Directive:
Reproduce every one of the items below word for word, keeping each line the same.

___

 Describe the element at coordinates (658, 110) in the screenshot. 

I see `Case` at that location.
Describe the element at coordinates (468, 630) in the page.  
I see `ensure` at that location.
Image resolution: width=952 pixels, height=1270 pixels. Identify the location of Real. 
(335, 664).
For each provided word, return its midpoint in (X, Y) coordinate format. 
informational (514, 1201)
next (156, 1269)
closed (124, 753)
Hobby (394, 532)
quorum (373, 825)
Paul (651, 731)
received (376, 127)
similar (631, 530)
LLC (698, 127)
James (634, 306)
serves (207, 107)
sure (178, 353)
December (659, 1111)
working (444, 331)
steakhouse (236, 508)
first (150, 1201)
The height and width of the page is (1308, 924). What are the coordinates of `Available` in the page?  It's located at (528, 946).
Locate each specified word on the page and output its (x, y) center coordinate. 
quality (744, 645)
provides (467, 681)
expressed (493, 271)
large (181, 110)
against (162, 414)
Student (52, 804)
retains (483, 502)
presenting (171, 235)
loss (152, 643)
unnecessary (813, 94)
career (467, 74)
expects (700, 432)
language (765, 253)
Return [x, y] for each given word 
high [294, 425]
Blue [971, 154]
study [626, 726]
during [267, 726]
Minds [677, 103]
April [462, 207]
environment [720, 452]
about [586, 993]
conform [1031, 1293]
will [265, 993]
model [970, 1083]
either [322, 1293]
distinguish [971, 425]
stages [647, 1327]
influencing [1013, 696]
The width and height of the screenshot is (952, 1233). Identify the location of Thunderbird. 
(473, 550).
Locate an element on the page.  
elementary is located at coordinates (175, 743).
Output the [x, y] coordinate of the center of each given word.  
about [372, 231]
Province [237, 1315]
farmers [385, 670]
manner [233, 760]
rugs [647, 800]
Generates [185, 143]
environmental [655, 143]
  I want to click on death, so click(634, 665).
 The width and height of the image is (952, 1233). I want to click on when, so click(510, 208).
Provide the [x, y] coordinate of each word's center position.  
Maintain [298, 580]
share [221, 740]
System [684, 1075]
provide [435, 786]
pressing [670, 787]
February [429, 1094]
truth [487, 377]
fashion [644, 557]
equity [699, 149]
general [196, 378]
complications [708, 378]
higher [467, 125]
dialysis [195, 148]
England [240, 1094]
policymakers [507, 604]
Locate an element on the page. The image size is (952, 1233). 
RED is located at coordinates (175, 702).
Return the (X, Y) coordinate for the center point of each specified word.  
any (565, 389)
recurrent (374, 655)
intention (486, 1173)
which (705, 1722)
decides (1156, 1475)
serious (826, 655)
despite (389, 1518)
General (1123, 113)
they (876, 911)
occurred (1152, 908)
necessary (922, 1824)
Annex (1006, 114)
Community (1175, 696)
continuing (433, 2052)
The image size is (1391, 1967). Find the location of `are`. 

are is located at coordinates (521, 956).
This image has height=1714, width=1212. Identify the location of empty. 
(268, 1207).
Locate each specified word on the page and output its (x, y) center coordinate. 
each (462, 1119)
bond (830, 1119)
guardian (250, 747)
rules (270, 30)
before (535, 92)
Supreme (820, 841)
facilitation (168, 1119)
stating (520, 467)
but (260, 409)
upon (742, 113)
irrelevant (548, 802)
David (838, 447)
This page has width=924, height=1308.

___

Output of the task:
 Describe the element at coordinates (658, 110) in the screenshot. 

I see `Case` at that location.
Describe the element at coordinates (468, 630) in the page.  
I see `ensure` at that location.
Image resolution: width=952 pixels, height=1270 pixels. Identify the location of Real. 
(335, 664).
For each provided word, return its midpoint in (X, Y) coordinate format. 
informational (514, 1201)
next (156, 1269)
closed (124, 753)
Hobby (394, 532)
quorum (373, 825)
Paul (651, 731)
received (376, 127)
similar (631, 530)
LLC (698, 127)
James (634, 306)
serves (207, 107)
sure (178, 353)
December (659, 1111)
working (444, 331)
steakhouse (236, 508)
first (150, 1201)
The height and width of the page is (1308, 924). What are the coordinates of `Available` in the page?  It's located at (528, 946).
Locate each specified word on the page and output its (x, y) center coordinate. 
quality (744, 645)
provides (467, 681)
expressed (493, 271)
large (181, 110)
against (162, 414)
Student (52, 804)
retains (483, 502)
presenting (171, 235)
loss (152, 643)
unnecessary (813, 94)
career (467, 74)
expects (700, 432)
language (765, 253)
Return [x, y] for each given word 
high [294, 425]
Blue [971, 154]
study [626, 726]
during [267, 726]
Minds [677, 103]
April [462, 207]
environment [720, 452]
about [586, 993]
conform [1031, 1293]
will [265, 993]
model [970, 1083]
either [322, 1293]
distinguish [971, 425]
stages [647, 1327]
influencing [1013, 696]
The width and height of the screenshot is (952, 1233). Identify the location of Thunderbird. 
(473, 550).
Locate an element on the page.  
elementary is located at coordinates (175, 743).
Output the [x, y] coordinate of the center of each given word.  
about [372, 231]
Province [237, 1315]
farmers [385, 670]
manner [233, 760]
rugs [647, 800]
Generates [185, 143]
environmental [655, 143]
  I want to click on death, so click(634, 665).
 The width and height of the image is (952, 1233). I want to click on when, so click(510, 208).
Provide the [x, y] coordinate of each word's center position.  
Maintain [298, 580]
share [221, 740]
System [684, 1075]
provide [435, 786]
pressing [670, 787]
February [429, 1094]
truth [487, 377]
fashion [644, 557]
equity [699, 149]
general [196, 378]
complications [708, 378]
higher [467, 125]
dialysis [195, 148]
England [240, 1094]
policymakers [507, 604]
Locate an element on the page. The image size is (952, 1233). 
RED is located at coordinates (175, 702).
Return the (X, Y) coordinate for the center point of each specified word.  
any (565, 389)
recurrent (374, 655)
intention (486, 1173)
which (705, 1722)
decides (1156, 1475)
serious (826, 655)
despite (389, 1518)
General (1123, 113)
they (876, 911)
occurred (1152, 908)
necessary (922, 1824)
Annex (1006, 114)
Community (1175, 696)
continuing (433, 2052)
The image size is (1391, 1967). Find the location of `are`. 

are is located at coordinates (521, 956).
This image has height=1714, width=1212. Identify the location of empty. 
(268, 1207).
Locate each specified word on the page and output its (x, y) center coordinate. 
each (462, 1119)
bond (830, 1119)
guardian (250, 747)
rules (270, 30)
before (535, 92)
Supreme (820, 841)
facilitation (168, 1119)
stating (520, 467)
but (260, 409)
upon (742, 113)
irrelevant (548, 802)
David (838, 447)
This page has width=924, height=1308.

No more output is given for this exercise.